Posted: Fri Apr 17, 2020 1:03 am
by LindasPencils
I am not sure if I have shown this previously. It is a work from my 2018 exhibition 'The Mechanial Pencil' and is part of the egg series. I decided all those eggs needed a home, so I created a nest for them to live in.

Paper is 300gsm Stonehenge, Cream tone. Medium is primarily graphite pencil, but the color is Graphitint Chestnut built up using wash of the Graphitint and working over the top with the Staedler Mars Karat Yellow Ocher pencil. A touch of blue pencil in the gears.

Stonehenge paper has a lovely soft, velvety texture that I really enjoyed working on. It was quite absorbant for the wash layers and needed careful control not to soak the paper too much. This is an A3 sheet size.

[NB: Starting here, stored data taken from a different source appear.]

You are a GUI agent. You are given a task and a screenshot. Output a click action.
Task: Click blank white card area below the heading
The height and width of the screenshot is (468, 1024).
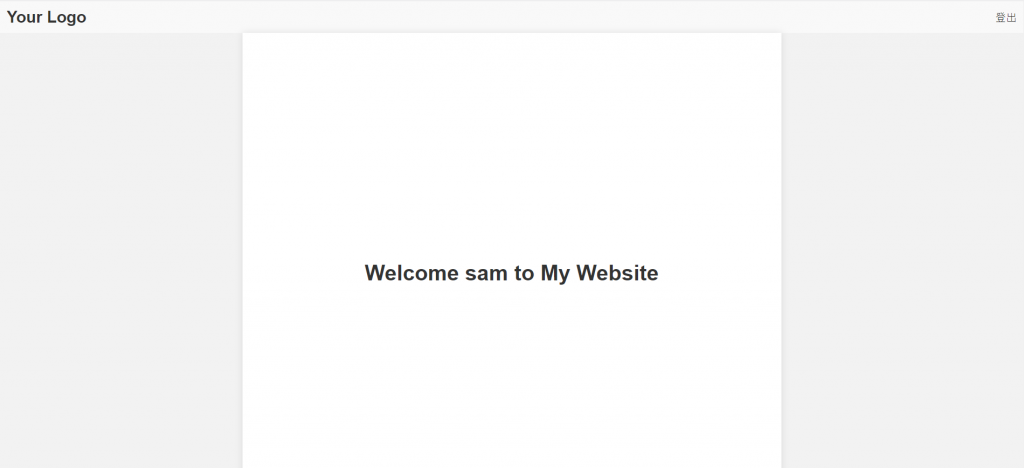pyautogui.click(x=511, y=379)
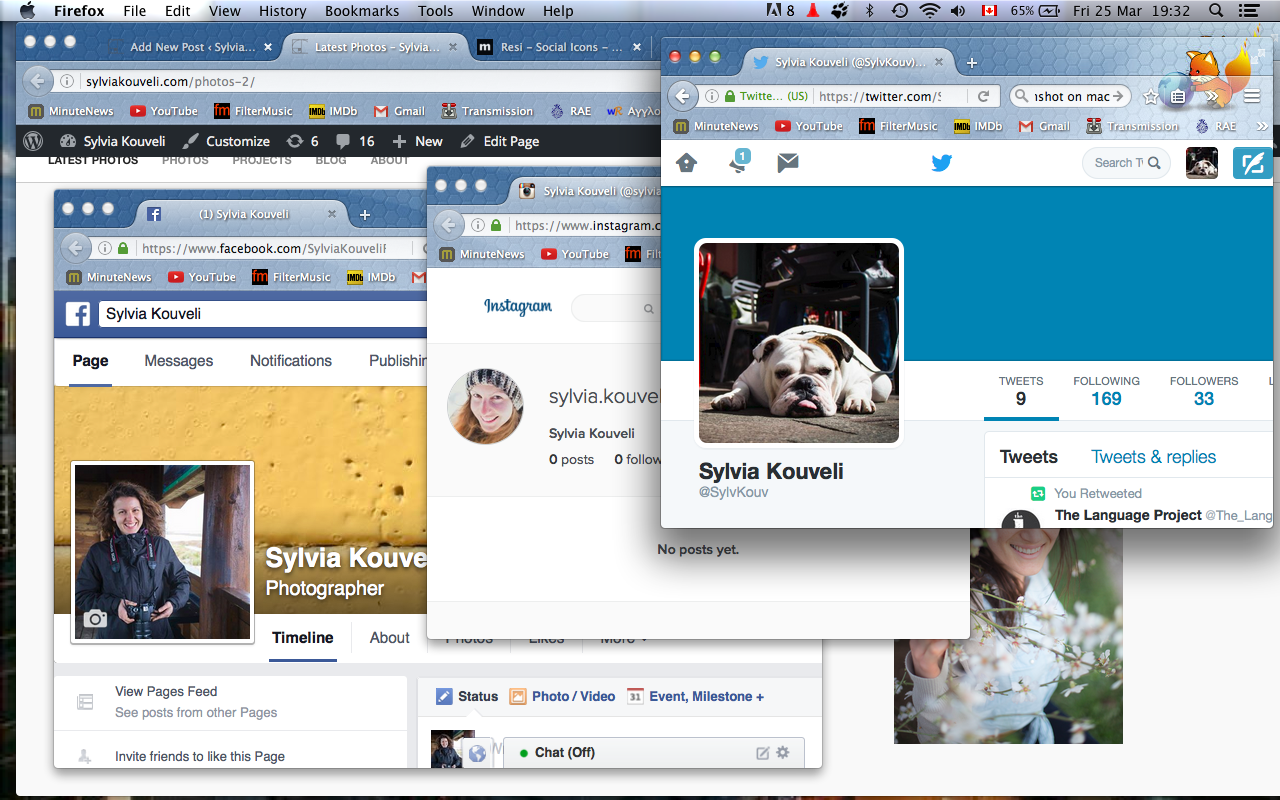The width and height of the screenshot is (1280, 800).
Task: Click the compose new Tweet button
Action: (1252, 163)
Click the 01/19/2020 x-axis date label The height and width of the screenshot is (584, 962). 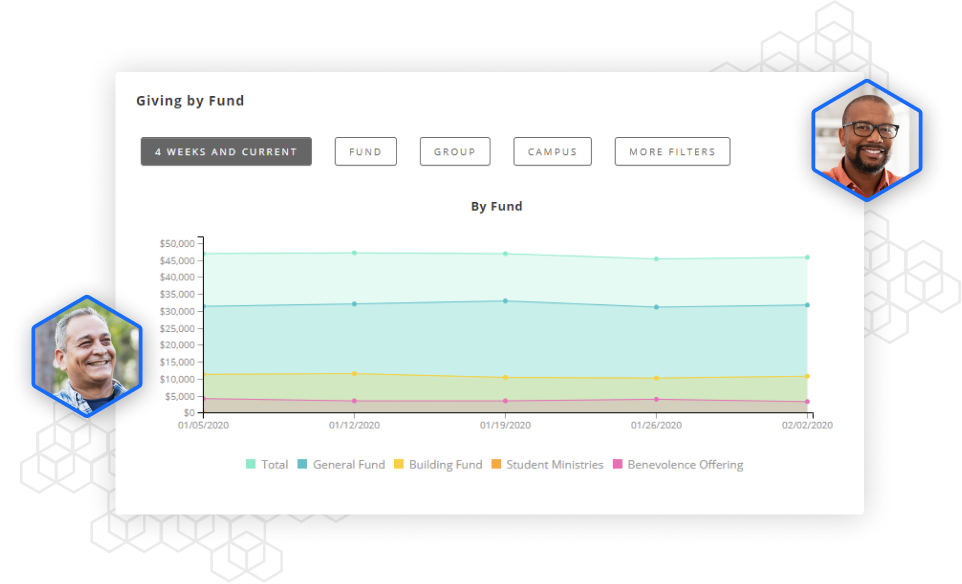(x=505, y=425)
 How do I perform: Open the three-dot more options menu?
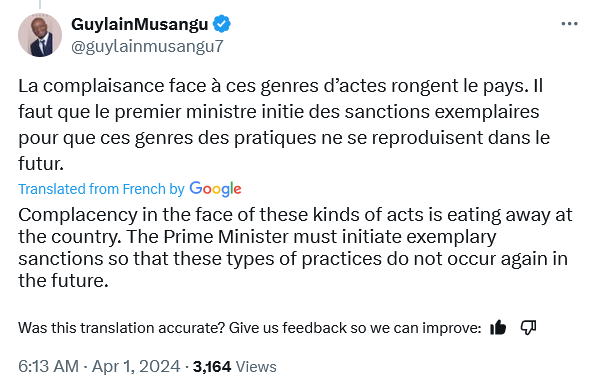coord(569,24)
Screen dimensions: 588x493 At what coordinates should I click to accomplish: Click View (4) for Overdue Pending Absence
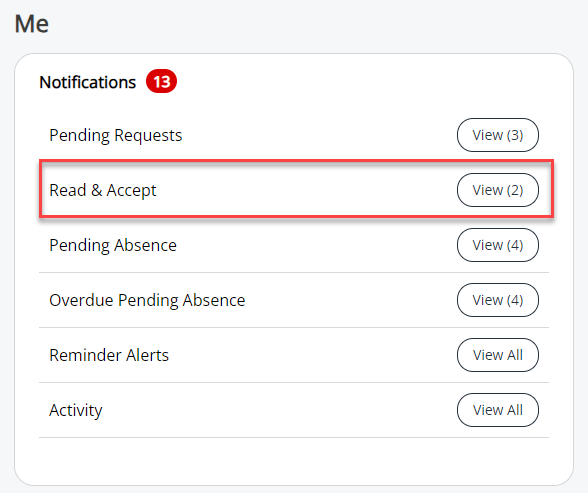[498, 300]
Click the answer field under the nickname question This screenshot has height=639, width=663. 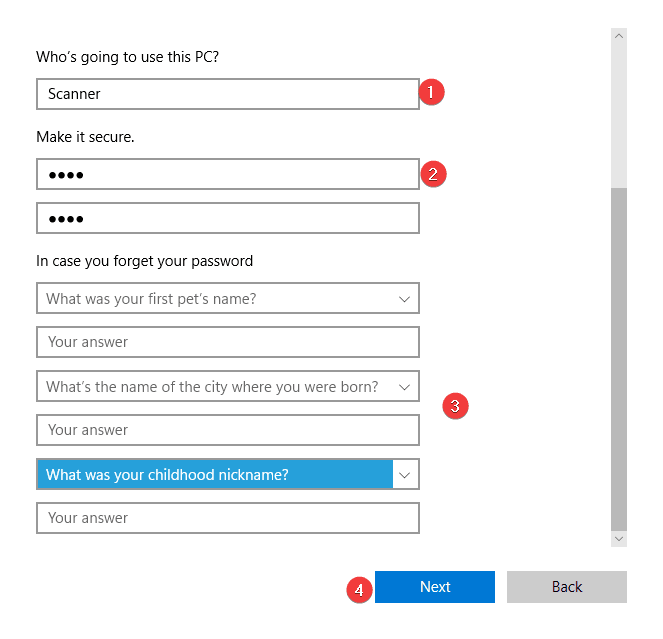tap(227, 518)
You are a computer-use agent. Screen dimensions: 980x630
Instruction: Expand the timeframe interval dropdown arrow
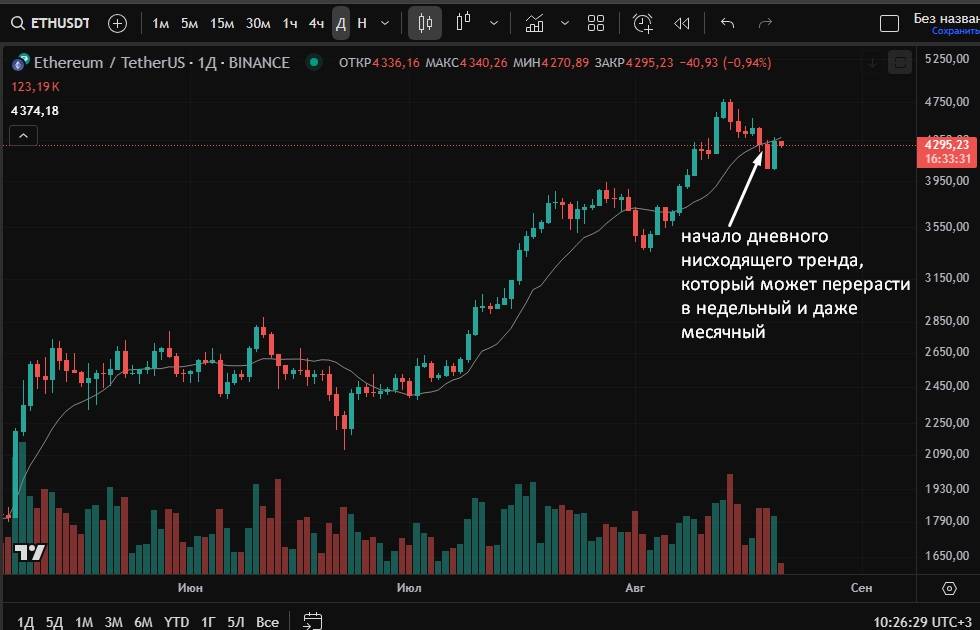[385, 23]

This is probably one of my favourite works in that series.
Mech nest.jpg

Re: Nest

Posted: Fri Apr 17, 2020 8:57 am
by PogArtTi
I think if I'm ever ready again to do some tattoo - I'll ask you for permission to use one of your unique arts - or all of them! 😁
Those eggs, and barb wire ... wow!
Every time I'm looking at your steam-punk kind arts, it's giving me feelings that taking me somewhere beyond of just drawn art.
They're mind openers.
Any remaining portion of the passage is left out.